About this exercise:
Exactly as written, copy every line from the one containing "Screen dimensions: 1280x679" through the end of the records, with the pictures left out.

Dataset records:
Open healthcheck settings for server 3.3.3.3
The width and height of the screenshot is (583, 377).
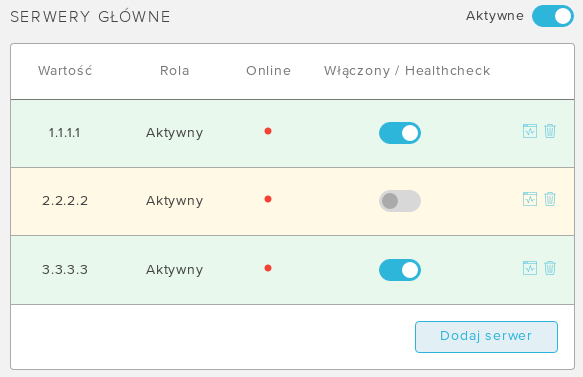[530, 268]
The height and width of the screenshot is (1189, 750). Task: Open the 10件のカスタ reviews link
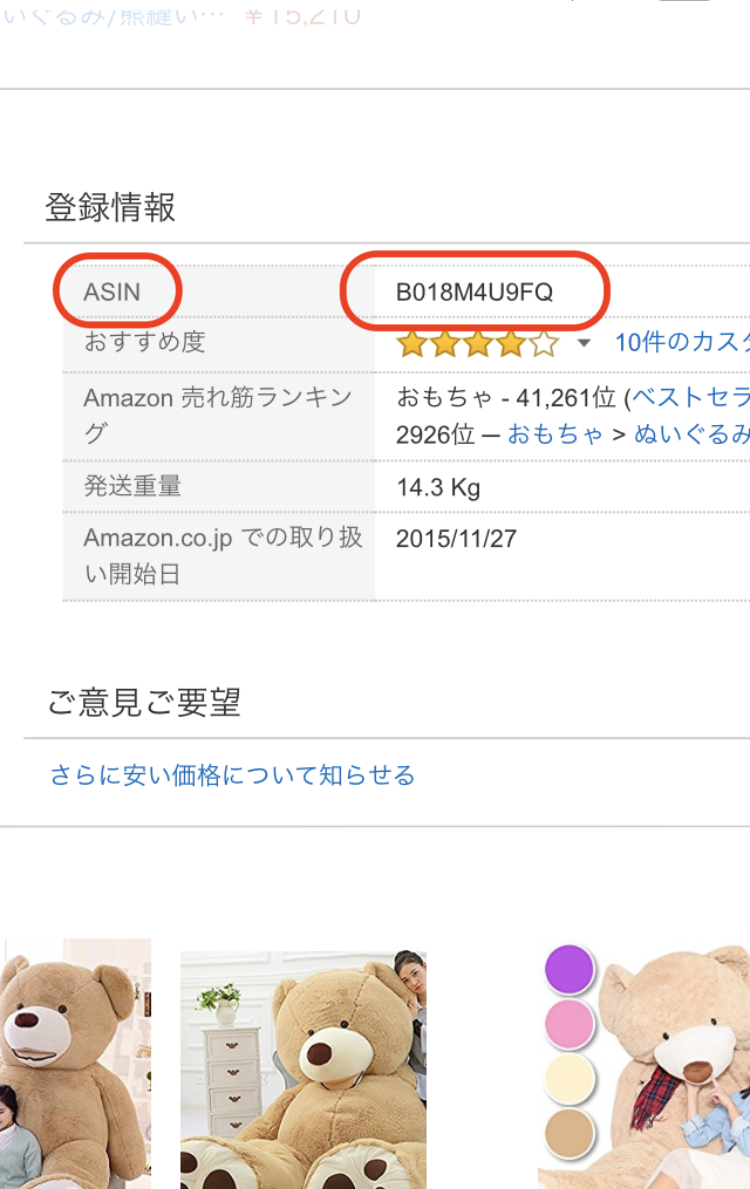(x=682, y=343)

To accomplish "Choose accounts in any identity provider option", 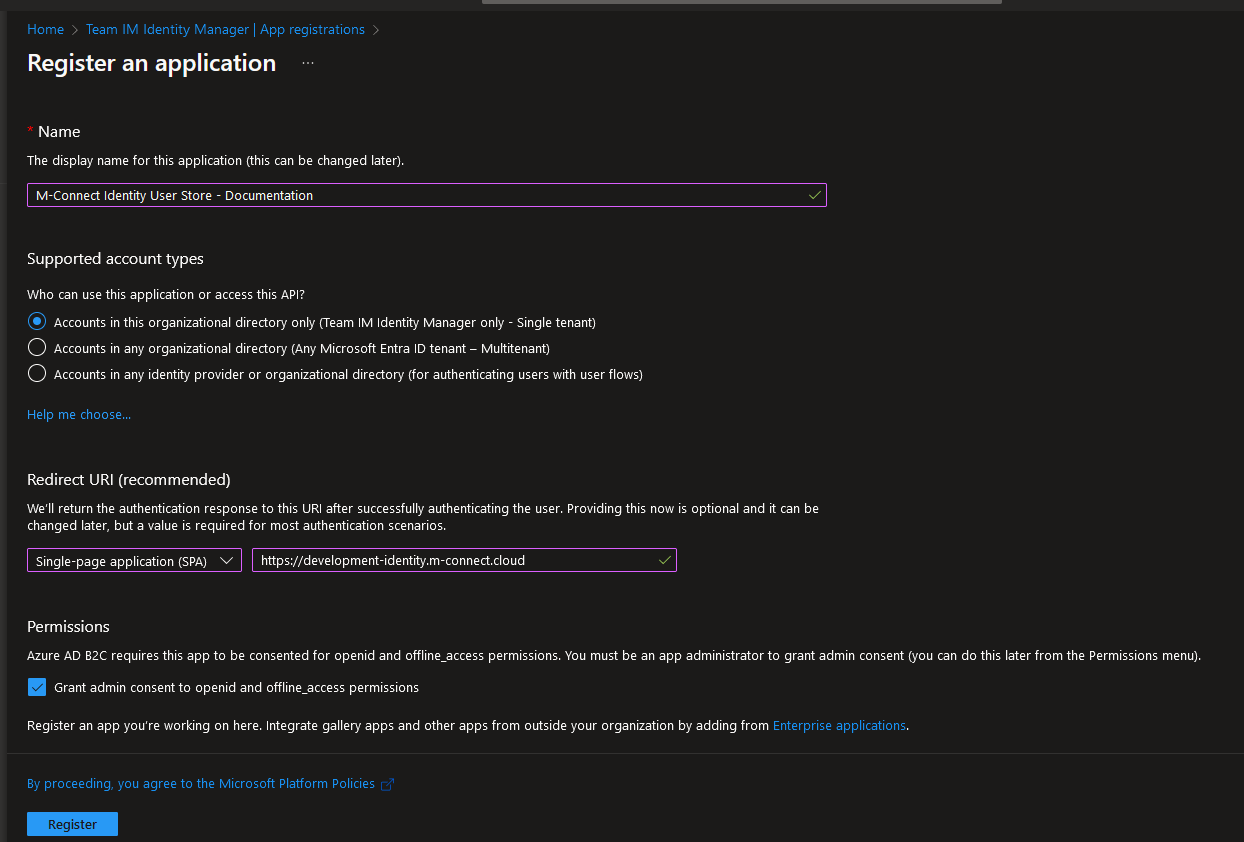I will click(37, 373).
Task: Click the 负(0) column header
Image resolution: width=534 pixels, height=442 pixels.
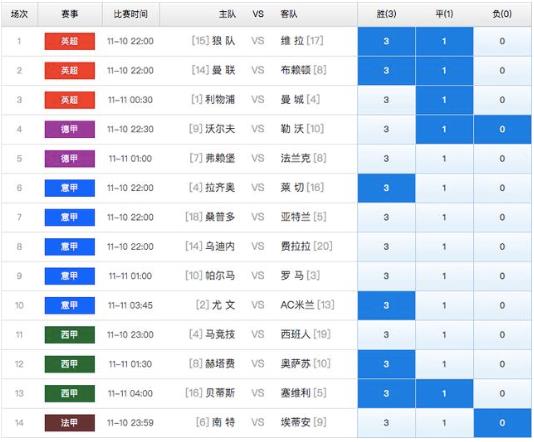Action: pyautogui.click(x=502, y=14)
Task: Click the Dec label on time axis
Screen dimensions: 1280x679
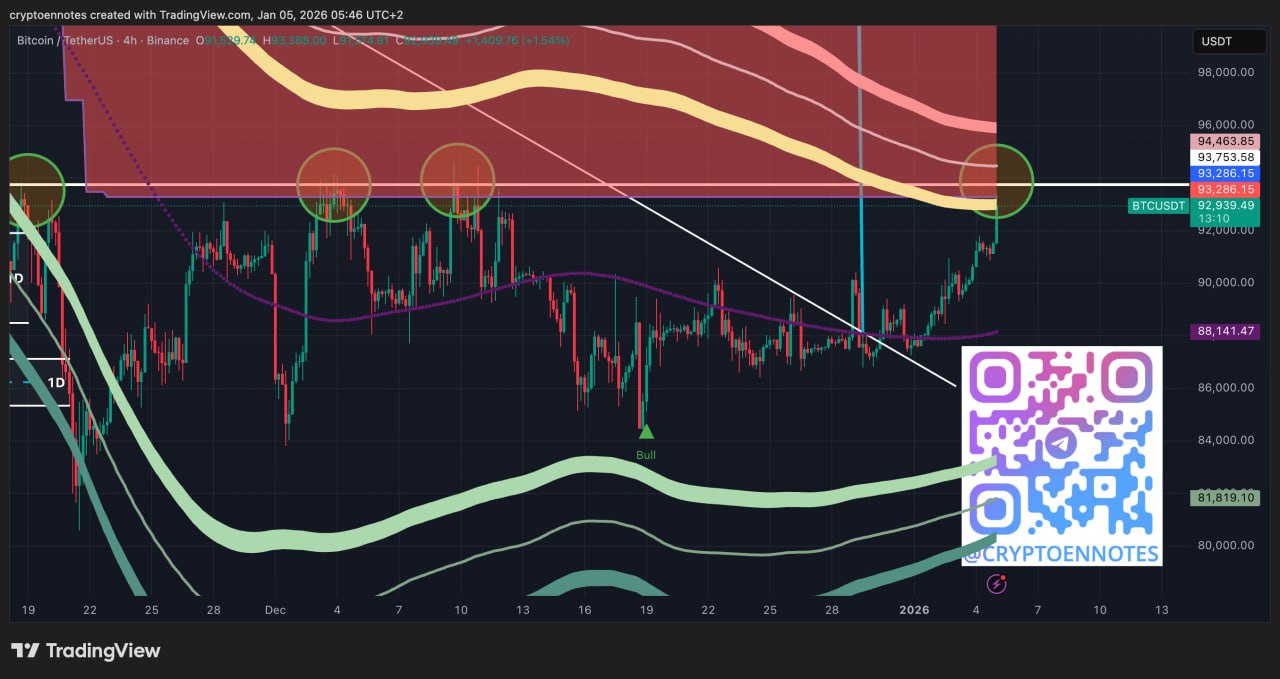Action: click(275, 610)
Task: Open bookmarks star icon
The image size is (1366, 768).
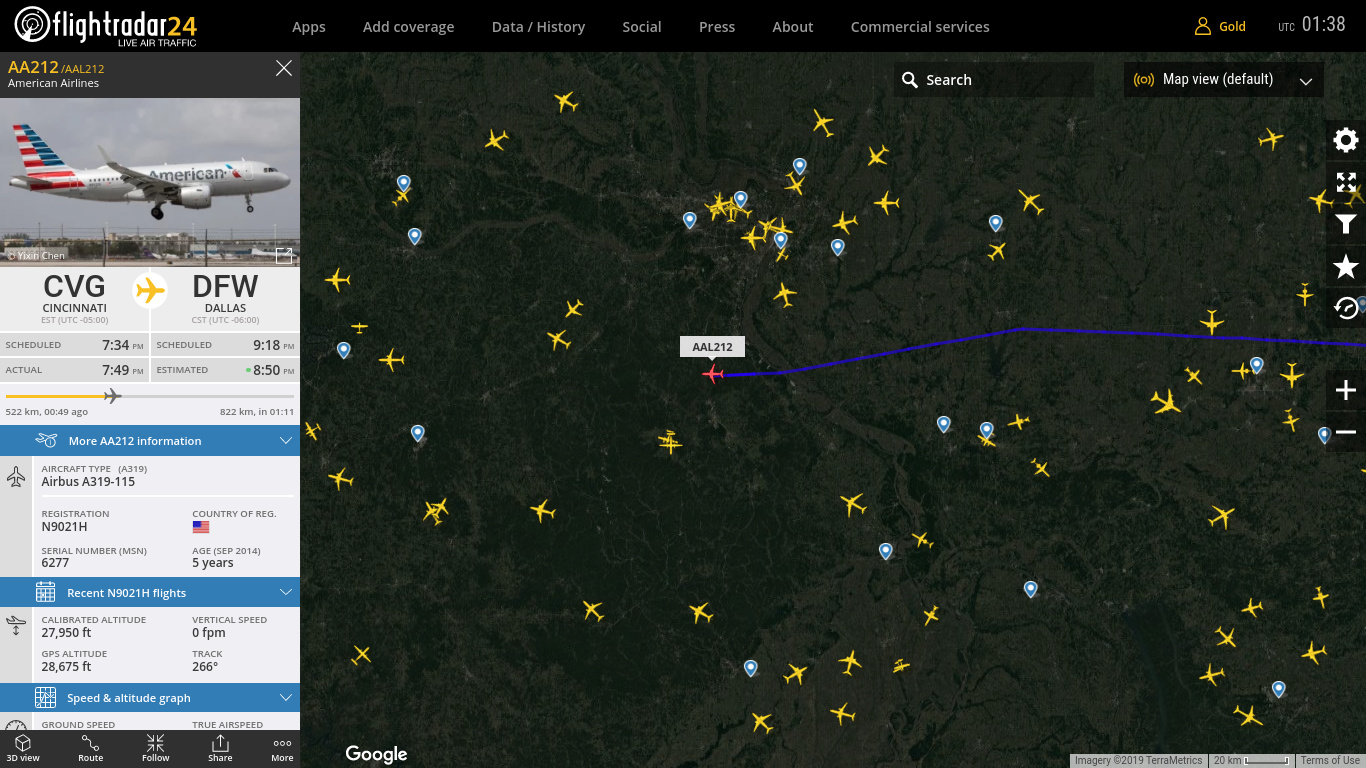Action: pos(1346,266)
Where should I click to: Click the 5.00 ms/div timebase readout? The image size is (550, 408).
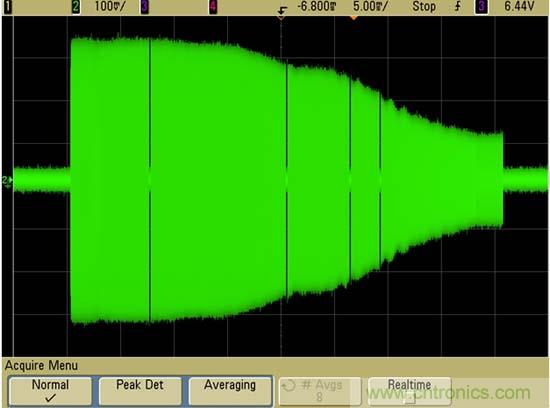[370, 6]
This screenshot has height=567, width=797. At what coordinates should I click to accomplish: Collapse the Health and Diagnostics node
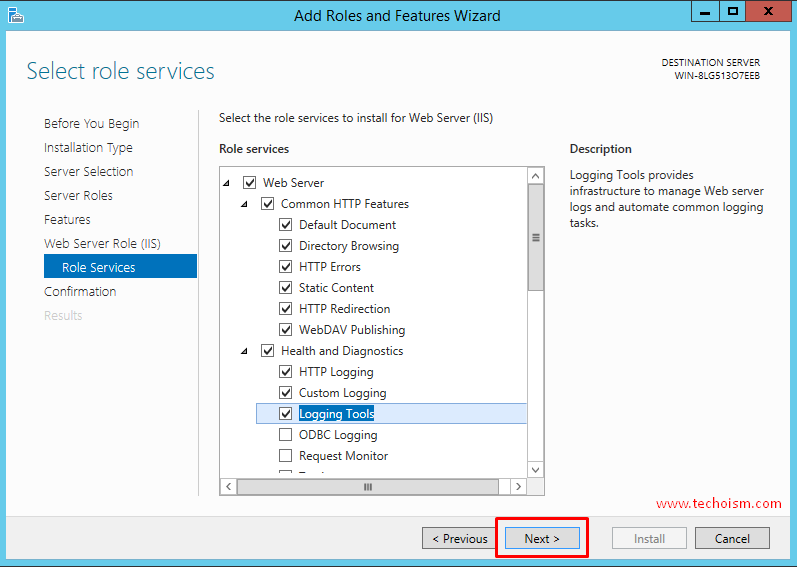click(244, 351)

Solution for this task:
Screen dimensions: 1280x679
Action: click(275, 610)
Task: Open bookmarks star icon
The image size is (1366, 768).
Action: pos(1346,266)
Where should I click to: Click the 5.00 ms/div timebase readout? The image size is (550, 408).
[370, 6]
This screenshot has height=567, width=797. At what coordinates should I click to accomplish: Collapse the Health and Diagnostics node
click(244, 351)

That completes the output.